===== Supplied records

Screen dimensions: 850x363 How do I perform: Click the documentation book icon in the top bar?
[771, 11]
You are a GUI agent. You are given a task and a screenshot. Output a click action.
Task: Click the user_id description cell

==========
===== Supplied records

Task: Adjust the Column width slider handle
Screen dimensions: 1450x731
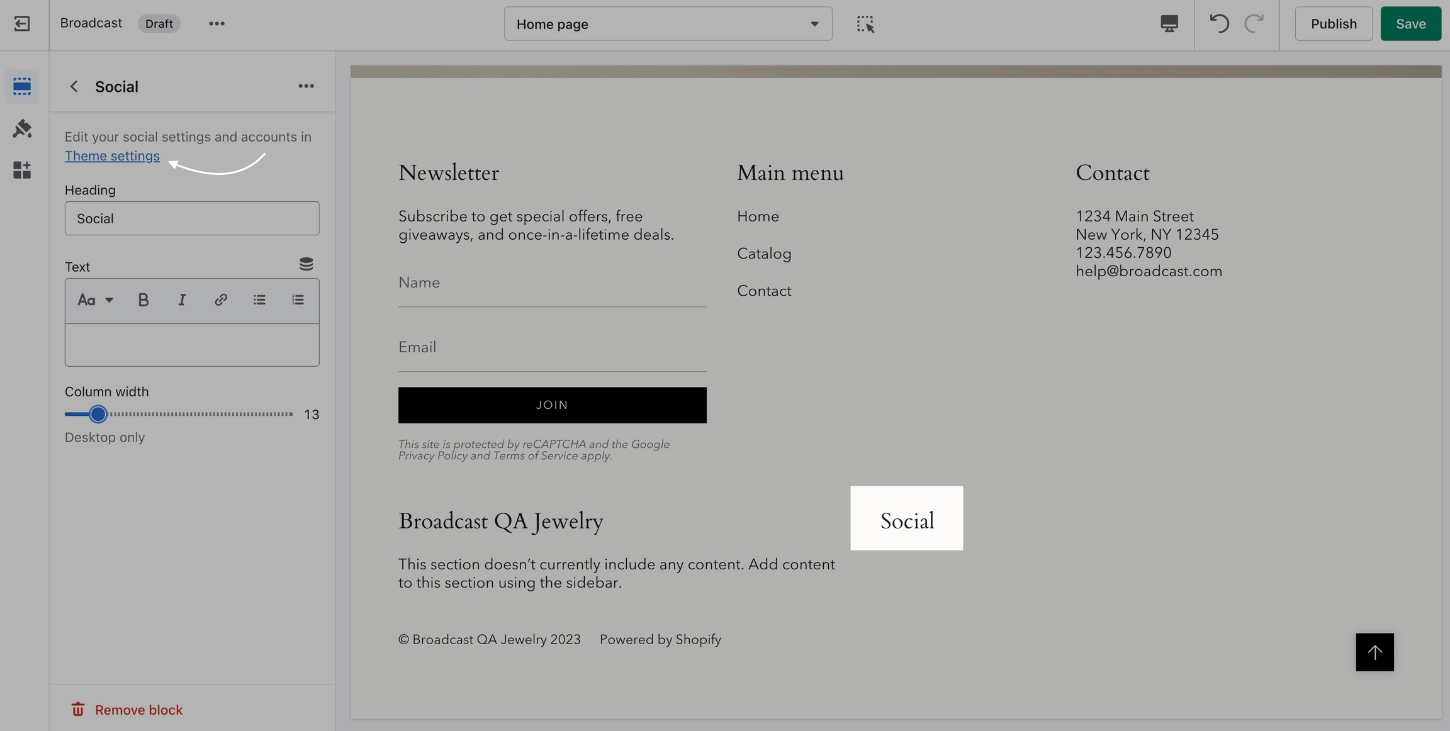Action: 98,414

==========

▶ **Work instructions**: Copy the lines above exactly, beginning at the line that has "You are a GUI" and stopping after the line that has "Task: Click the user_id description cell", and omit the rest.

▶ **Finished task**:
You are a GUI agent. You are given a task and a screenshot. Output a click action.
Task: Click the user_id description cell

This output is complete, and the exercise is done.